**ACTIONS TO TAKE**
1. From the interview excerpt on taking projects into production, list every distinct length of time that is given with a number.
2. In the interview excerpt on taking projects into production, how long did the speaker work at Hugging Face?
3. Continue the interview excerpt on open-source projects and production deployments, starting after its final sentence.

Experimentation is fine early, but heading into production, you need to ask: Can I live with this thing for six months? Two years? Because a lot of companies do plan deployments that should run 24/7 for years. That’s just how they operate.
If you bet on sexy open-source projects that become messy, unmaintained, or chaotic later, that’s not the right bet for production.
One way I like to work is a wave philosophy. Each project is a wave that moves for about six months toward production. You don’t change your stack two weeks before launch. Maybe six months later you get another shot, that’s the next wave. It’s iterative. Don’t pause everything because a new model came out yesterday. Ship what you have, get feedback, and fold it into the next release.
How do you think about open-source vs. closed-source LLMs for enterprises?
I worked at Hugging Face for three years, and Arcee also shares models openly with Apache 2 licenses. So you see where I stand.

**INFORMATION PROVIDED**

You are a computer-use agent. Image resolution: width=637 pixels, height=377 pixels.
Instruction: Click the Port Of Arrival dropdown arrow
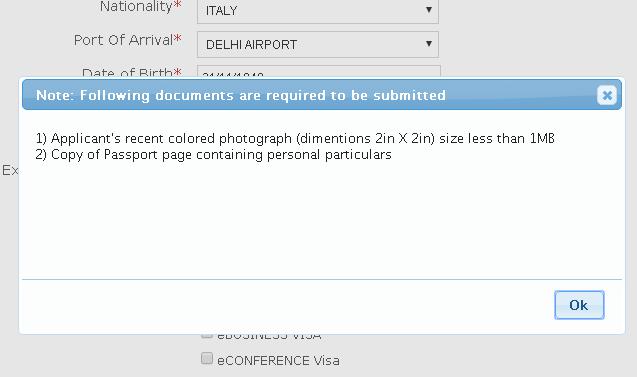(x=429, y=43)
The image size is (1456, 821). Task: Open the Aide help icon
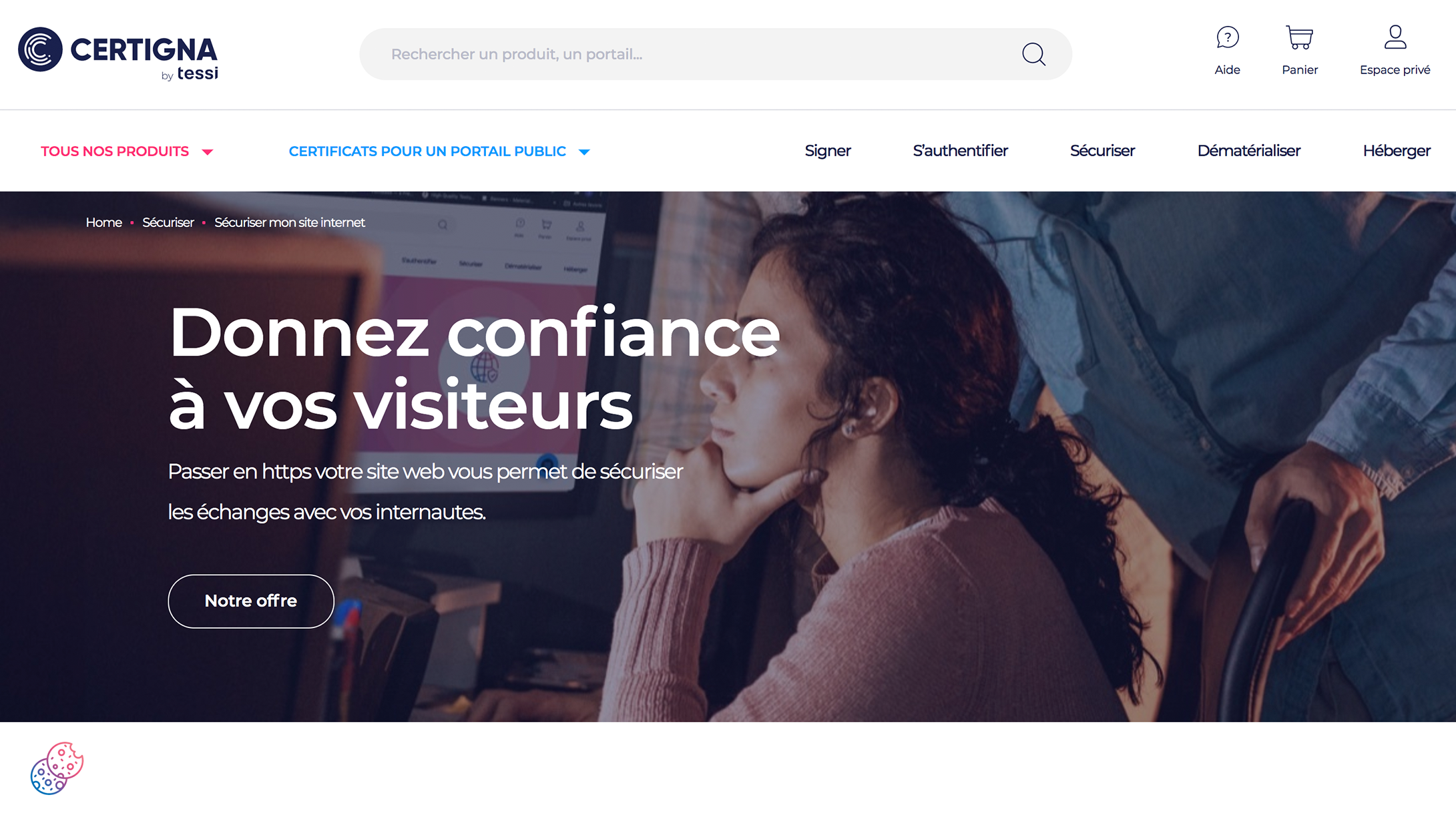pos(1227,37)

...

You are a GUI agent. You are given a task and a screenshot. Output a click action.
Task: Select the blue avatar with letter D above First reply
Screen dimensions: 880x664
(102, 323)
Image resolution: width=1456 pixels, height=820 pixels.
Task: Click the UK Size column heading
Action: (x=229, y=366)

* * *

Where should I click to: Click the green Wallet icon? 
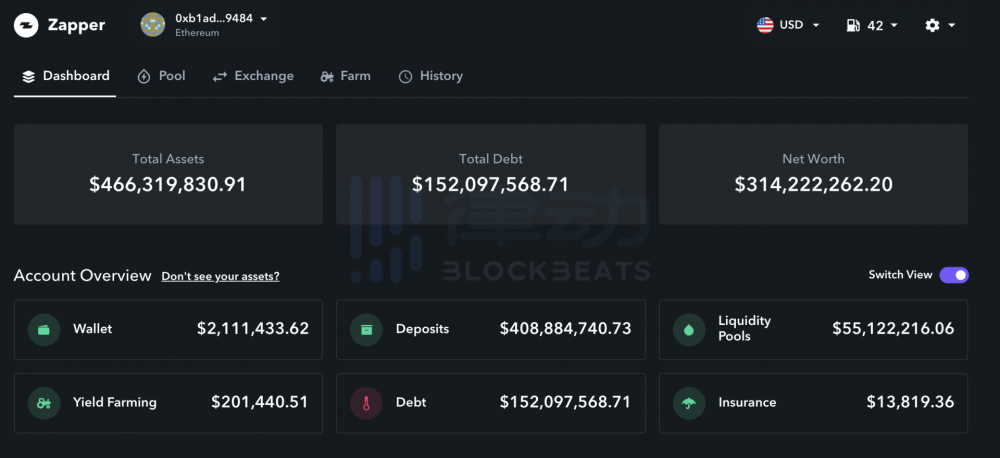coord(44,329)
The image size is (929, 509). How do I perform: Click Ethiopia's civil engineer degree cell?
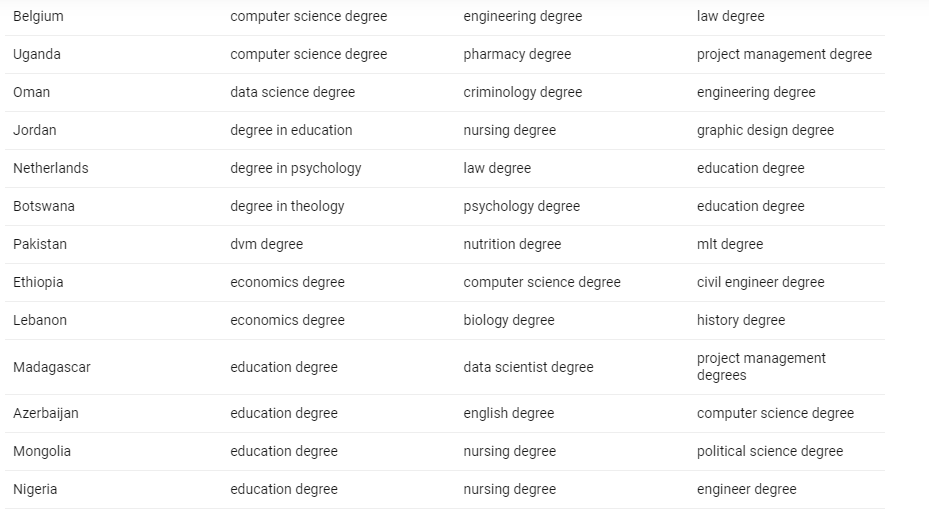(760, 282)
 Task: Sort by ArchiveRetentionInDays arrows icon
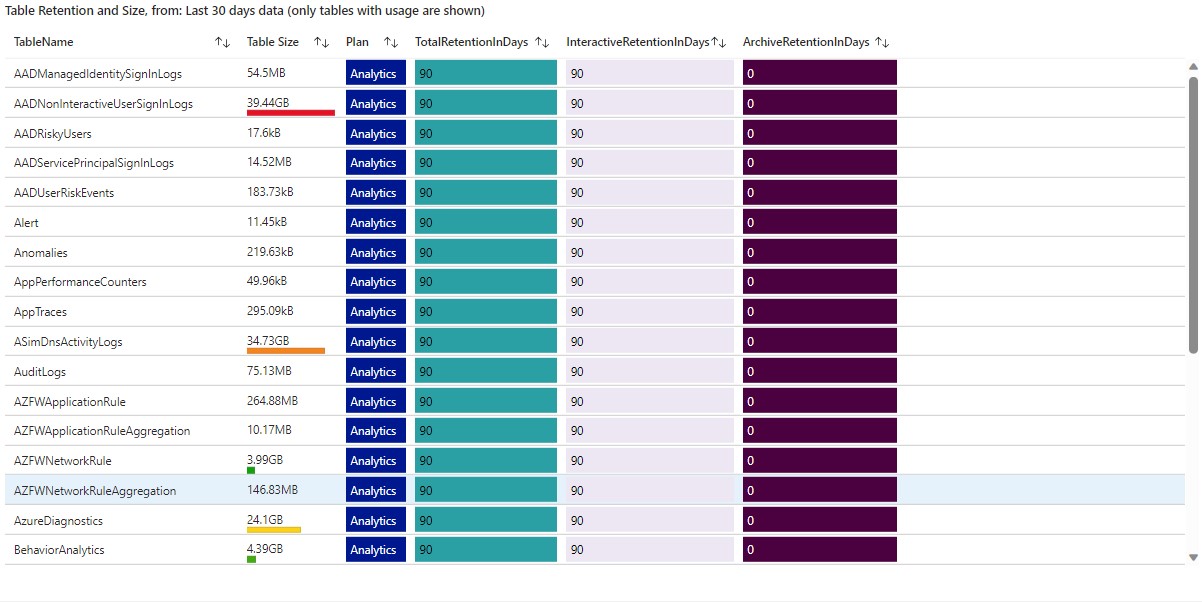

**TASK RESPONSES**
1. six months, two years, two weeks, three years

2. Three years.

3.
ChatGPT was amazing. It educated everyone about what GenAI and chatbots could do. But once the excitement passes and you try to move to production, you realize the performance isn’t always amazing. Generation speed matters a lot, especially if you generate code. Thirty seconds versus five minutes is a big deal.
Privacy and security really matter outside the US. If I go to Singapore or the UAE, people question why they should send confidential data to another country. Reverse the situation and it makes sense.
And large models are a mile wide and an inch deep. Enterprises often need the opposite: very narrow but very deep domain knowledge. They need a model that knows their domain, not astronomy or cooking or poetry. Hosted models don’t know your private data, which is a good thing. But it also means they lack depth.
So performance, privacy, domain knowledge, and cost drive people toward open-weight models. You understand what you’re working with. You can self-host if needed. You can train or fine-tune. And you have more control.
What are “small” or open-weight models, and why do they matter?
Open-weight models are what you find on Hugging Face: over two million models now. They’re trained by the open-source community and big tech companies. Nvidia, Meta, Microsoft. They all build and release open-weight models.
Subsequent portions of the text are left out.